**HOW TO COMPLETE THIS TASK:**
Everything in the entries except the pictures should be repeated exactly.

**EXTRACTED RECORDS:**
----

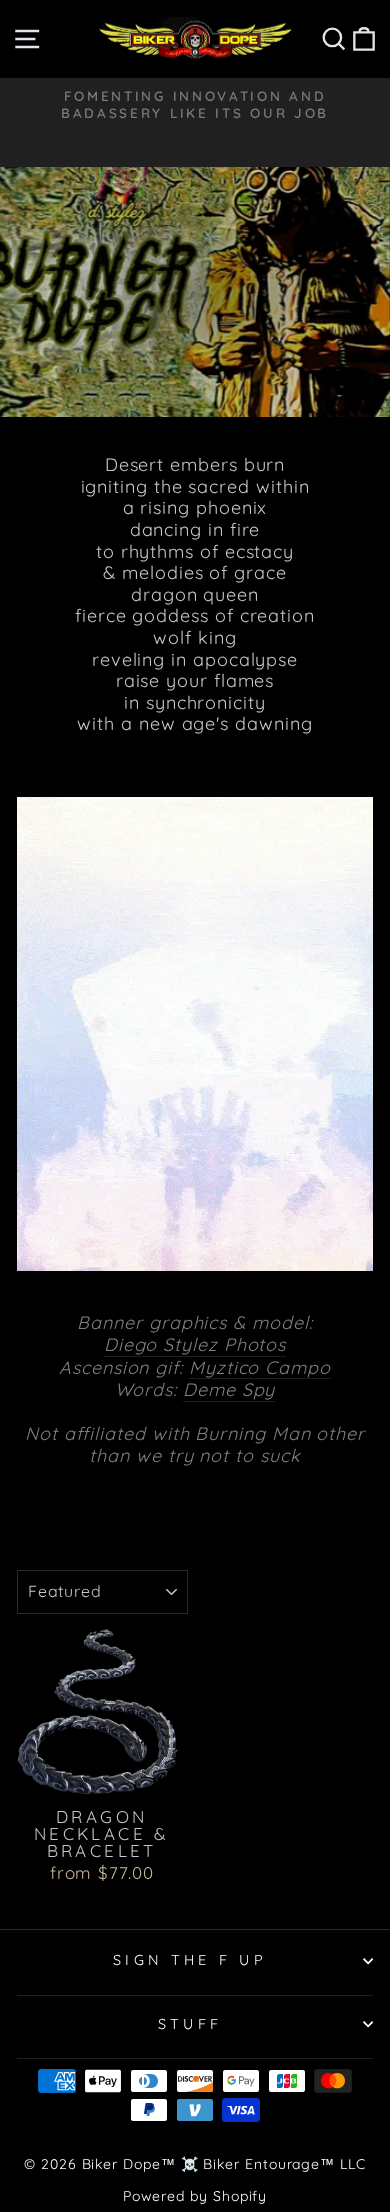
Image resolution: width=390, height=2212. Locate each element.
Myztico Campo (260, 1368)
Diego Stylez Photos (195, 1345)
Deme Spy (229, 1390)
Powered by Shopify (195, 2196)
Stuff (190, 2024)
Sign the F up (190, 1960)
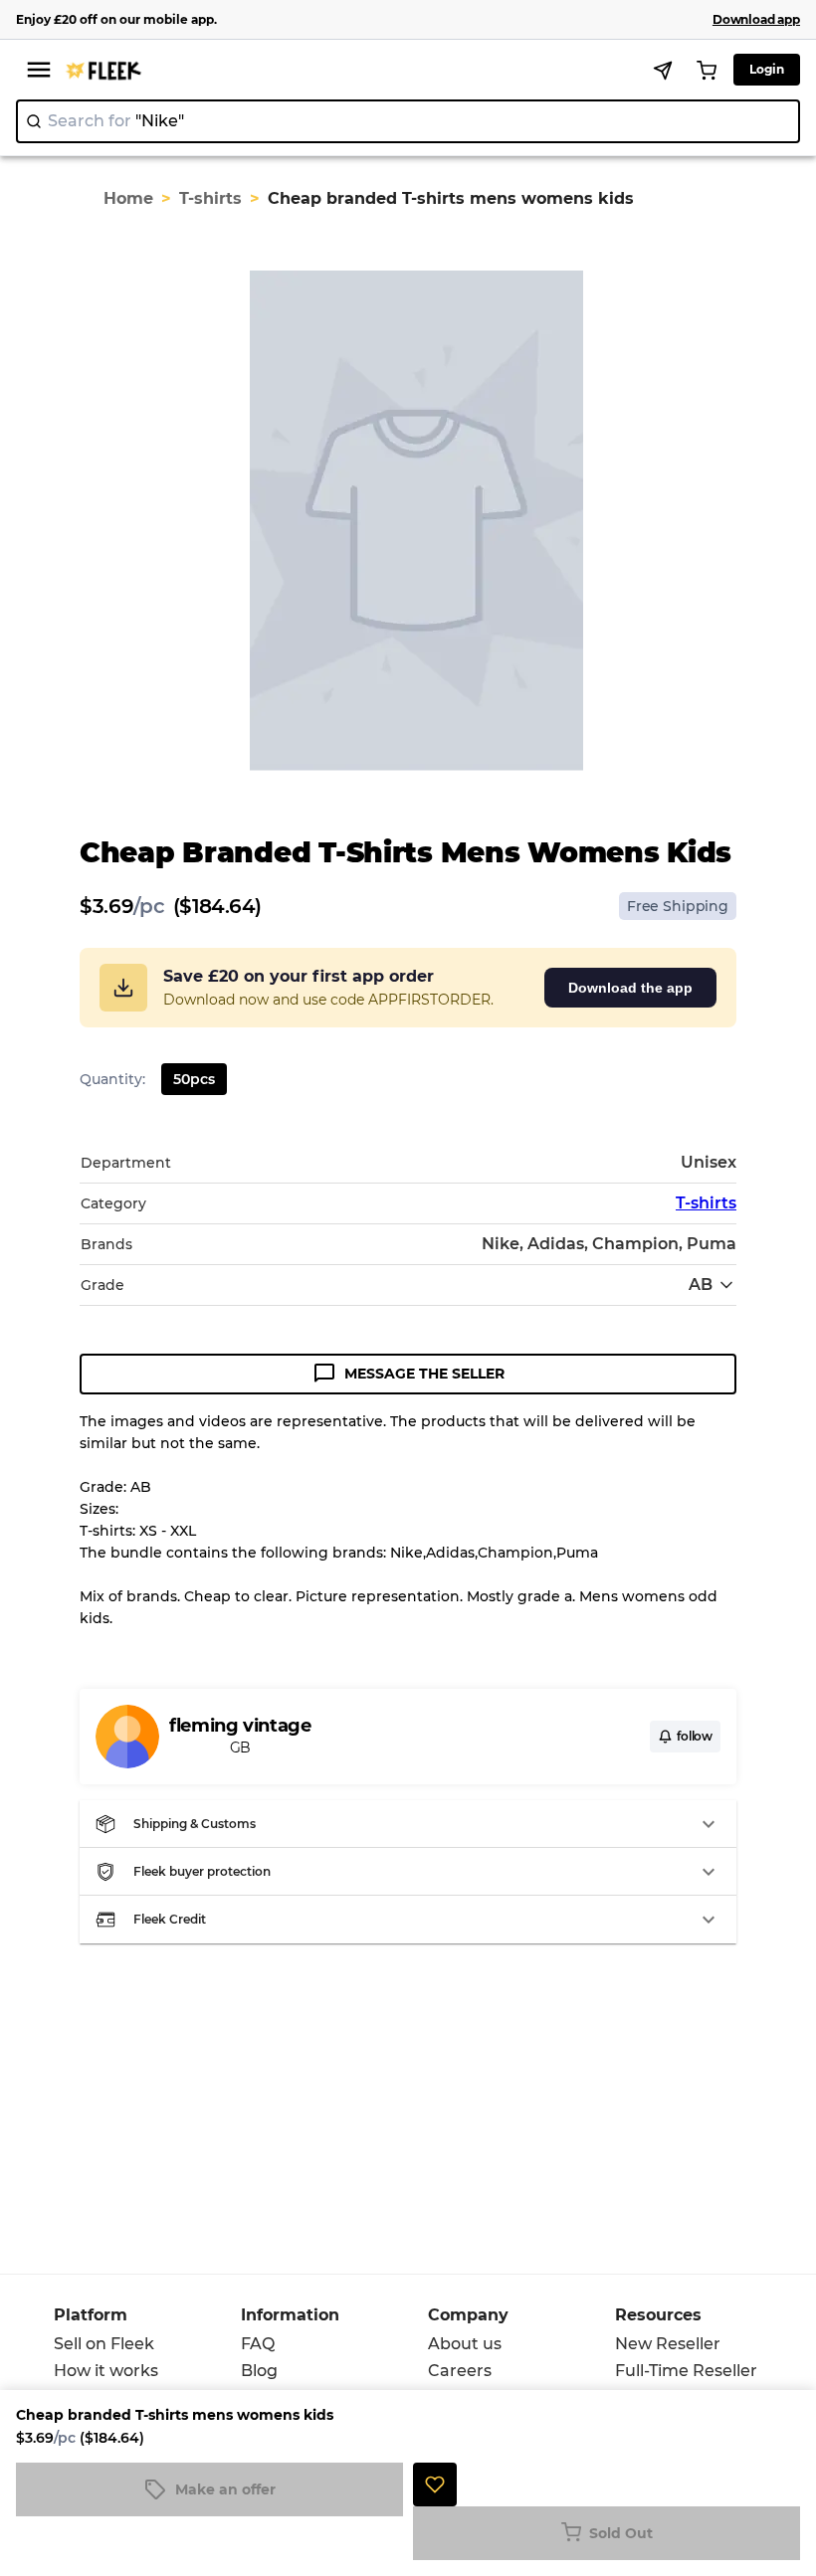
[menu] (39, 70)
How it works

----

**TASK SOLUTION:**
Image resolution: width=390, height=2212. Locate each element.
Myztico Campo (260, 1368)
Diego Stylez Photos (195, 1345)
Deme Spy (229, 1390)
Powered by Shopify (195, 2196)
Stuff (190, 2024)
Sign the F up (190, 1960)
[menu] (39, 70)
How it works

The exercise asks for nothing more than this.